# Christmas Lights Are Up



## Castle Rock Outbackers (Jan 18, 2004)

Got my Christmas lights up last night. I took some video. Turn on your speakers.

Randy

Christmas Lights


----------



## 7heaven (Jun 4, 2005)

Gee, Randy, I'll bet the neighbors love your display! Especially if it includes 500W stereo blasting away!


----------



## johnp (Mar 15, 2004)

Nice

Can you say pull the electric meter









John


----------



## Crawfish (Sep 14, 2005)

Great job Randy!

I reminds me of the movie "Close Encounters of the Third Kind"









"*Let's Go Camping*"

Crawfish


----------



## skills4lou (Nov 10, 2005)

I think I'll let my friend Mr. Smiley speak for me:
































































































































VERY COOL MAN!!


----------



## Thor (Apr 7, 2004)

skills4lou said:


> I think I'll let my friend Mr. Smiley speak for me:
> 
> 
> 
> ...


Great job!!!!! I haven't even got mine up yet







and it snowed ...Well it looks like this weekend the lights have to go up --- cold or no cold.

Thor


----------



## PDX_Doug (Nov 16, 2004)

Crawfish said:


> reminds me of the movie "Close Encounters of the Third Kind"


Kinda reminds me of Clark Griswald....

#### [Task instructions]
a – In the Christmas lights thread, what does Randy tell readers to turn on before viewing the video?
b – Reproduce the Christmas lights thread from "## 7heaven (Jun" up to and including "(Mar 15, 2004)".
c – Carry on the Christmas lights forum thread from where it stops.

#### [Data excerpt]
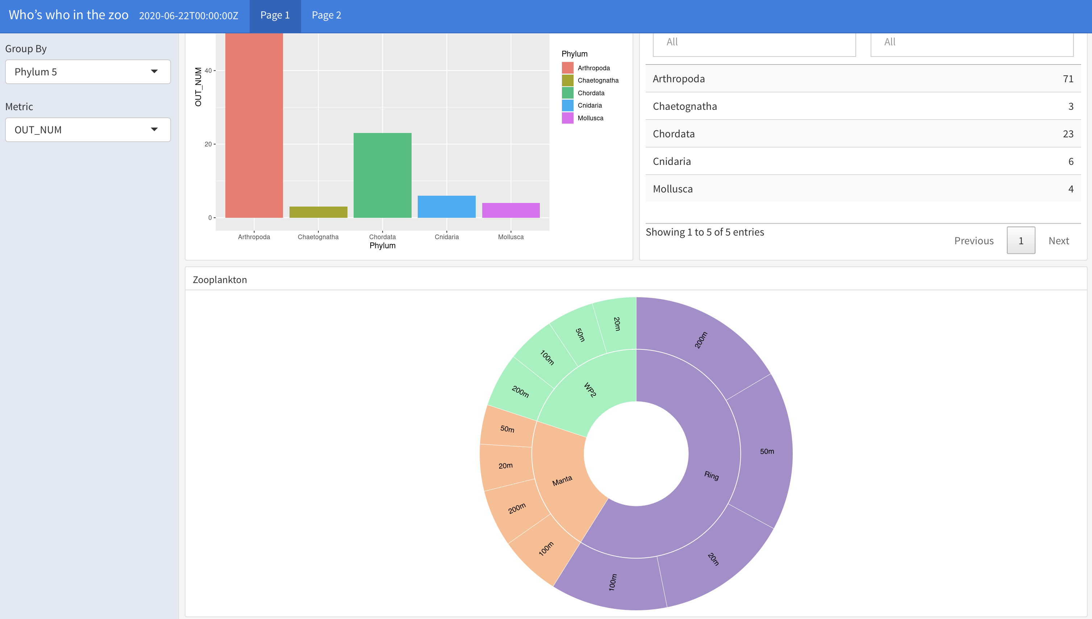Click the Who's who in the zoo title
This screenshot has height=619, width=1092.
[x=68, y=15]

#### [Expected responses]
a – Their speakers.

b –
## 7heaven (Jun 4, 2005)

Gee, Randy, I'll bet the neighbors love your display! Especially if it includes 500W stereo blasting away!


----------



## johnp (Mar 15, 2004)

c –
Just kidding, Randy!
Looks great! 









Happy Trails,
Doug


----------



## ee4308 (Aug 23, 2005)

Great job! Never seen a display quite like that one. sunny


----------



## cookie9933 (Feb 26, 2005)

Randy,

Wow!! Awesome and truly amazing.























Not that I am exactly Mr. Scrooge, but I generally say humbug to all the work that goes with outside Christmas decorations. One or two strings is all I generally do.

I'm impressed with the work and effort, not to mention expense, of your light show. 
Well done.









Bill


----------



## Steelhead (Nov 14, 2005)

WOW!















































Dallas


----------



## Castle Rock Outbackers (Jan 18, 2004)

Alright...if no one is going to call BS on this after 9 posts, I need to let you all off the hook. Not my house. A buddy sent me the file, so I am surprised it has not already made its rounds into your email. I guess the 4 MB size may prevent it from being widely distributed.

Randy


----------



## Kenstand (Mar 25, 2004)

Randy you let them off too easy. I had already sent the link to my family claiming it was my house. Half of them will believe it.

Gotta love the Outbacker folks. Really nice but a bit gullible. I know, I know it wasn't posted under the JOKES forum so it must be real.


----------



## wolfwood (Sep 19, 2005)

Castle Rock Outbackers said:


> Alright...if no one is going to call BS on this after 9 posts, I need to let you all off the hook. Not my house. A buddy sent me the file, so I am surprised it has not already made its rounds into your email. I guess the 4 MB size may prevent it from being widely distributed.
> 
> Randy
> [snapback]65545[/snapback]​


LMAO !!!! I was getting ready to warn our Fish & Game folks to prep for the incoming hoard of Colorado elk, moose, bobcat, etc. fleeing from an invasion into their otherwise pristine (and guiet) wilderness.


----------



## Katrina (Dec 16, 2004)

Yup, Seein it making the rounds.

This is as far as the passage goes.